Donne Usa contro la guerra

Madri e figlie, sorelle e zie. Si definiscono così le donne americane della Lega internazionale per la Pace e la Libertà (WILPF), autrici di un appello rivolto alle donne irachene e trasformatosi in un testo che punta a raccogliere migliaia di firme da inviare al Congresso, che si chiama, significativamente “Da donne a donne”.
Le donne del WILPF assicurano anzitutto alle irachene il loro rifiuto della guerra e la garanzia che stanno operando in tutti i modi per evitare quello che definiscono il “cambio di regime” in Iraq a opera di Stati Uniti e Gran Bretagna, e riconoscendo che i primi non “hanno mai interrotto la guerra” contro il paese di Saddam dal 1991.
L’impegno del WILPF parte anzitutto dalla considerazione che il peso del funzionamento di una società grava maggiormente sulle spalle delle donne, e alla “più grande responsabilità” che esse hanno se devono aggiungere a ciò il peso di sottrarli alla paura, alla sofferenza, alla malnutrizione. L’appello si conclude con una chiamata a tutte le donne affinché vengano intraprese azioni non violente per scongiurare la guerra.

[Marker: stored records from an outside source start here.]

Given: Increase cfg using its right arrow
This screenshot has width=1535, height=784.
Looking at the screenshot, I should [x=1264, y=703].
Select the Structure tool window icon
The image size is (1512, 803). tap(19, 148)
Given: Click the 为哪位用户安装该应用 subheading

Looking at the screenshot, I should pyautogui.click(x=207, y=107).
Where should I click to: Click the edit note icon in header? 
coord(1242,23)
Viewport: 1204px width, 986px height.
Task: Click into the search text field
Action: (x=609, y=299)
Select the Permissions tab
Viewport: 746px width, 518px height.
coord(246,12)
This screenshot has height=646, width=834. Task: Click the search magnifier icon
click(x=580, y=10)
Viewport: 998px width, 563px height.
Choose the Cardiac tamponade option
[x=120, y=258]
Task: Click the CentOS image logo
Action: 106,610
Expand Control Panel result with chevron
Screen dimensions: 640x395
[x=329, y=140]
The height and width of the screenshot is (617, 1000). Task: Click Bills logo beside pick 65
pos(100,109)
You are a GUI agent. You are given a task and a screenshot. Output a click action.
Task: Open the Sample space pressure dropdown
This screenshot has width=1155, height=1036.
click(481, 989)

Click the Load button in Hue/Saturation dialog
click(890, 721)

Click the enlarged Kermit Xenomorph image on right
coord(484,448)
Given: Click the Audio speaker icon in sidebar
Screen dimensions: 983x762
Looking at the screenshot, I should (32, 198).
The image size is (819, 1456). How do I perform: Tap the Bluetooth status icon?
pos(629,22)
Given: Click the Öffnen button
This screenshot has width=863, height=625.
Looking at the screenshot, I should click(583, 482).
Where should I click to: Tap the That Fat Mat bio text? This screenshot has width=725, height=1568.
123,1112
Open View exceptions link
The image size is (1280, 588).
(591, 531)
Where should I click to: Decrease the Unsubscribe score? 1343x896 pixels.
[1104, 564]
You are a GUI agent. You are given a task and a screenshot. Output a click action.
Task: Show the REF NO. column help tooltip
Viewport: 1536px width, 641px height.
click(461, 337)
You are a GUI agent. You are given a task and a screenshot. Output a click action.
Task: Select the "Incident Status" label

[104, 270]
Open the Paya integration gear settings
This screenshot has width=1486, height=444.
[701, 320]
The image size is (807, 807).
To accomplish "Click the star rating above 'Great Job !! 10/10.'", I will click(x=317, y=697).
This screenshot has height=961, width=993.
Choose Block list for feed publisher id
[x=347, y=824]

Schierate dunque donne del femminismo istituzionale statunitense nel fare quanto in loro potere per evitare il conflitto, nel dire no all’intervento armato. A cui si sono aggiunte qualche giorno dopo 25 parlamentari americane che hanno firmato un appello da sottoscrivere dal titolo “Donne contro la guerra” e in cui, rivolgendosi alle “sorelle d’animo e gentildonne” che “imbracciano la vita e la pace”, chiedono di fermare l’imminente conflitto.
In Italia alcune parlamentari dell’Ulivo e di Rifondazione comunista hanno scritto al Presidente della Camera Casini, chiedendo che si faccia promotore di una discussione con Berlusconi in Parlamento: “Nel mondo – si legge nel documento – in Europa, leader e governi hanno fatto sentire la loro voce per rafforzare l’Onu, per negare l’urgenza di una guerra che finirebbe, insieme a morti e distruzioni, per estendere conflitti, rinsaldare alleanze disperate e fondamentalismi (…) In tutto questo pesa il silenzio confuso e il comportamento ambiguo, del tutto inadeguato, del governo italiano”.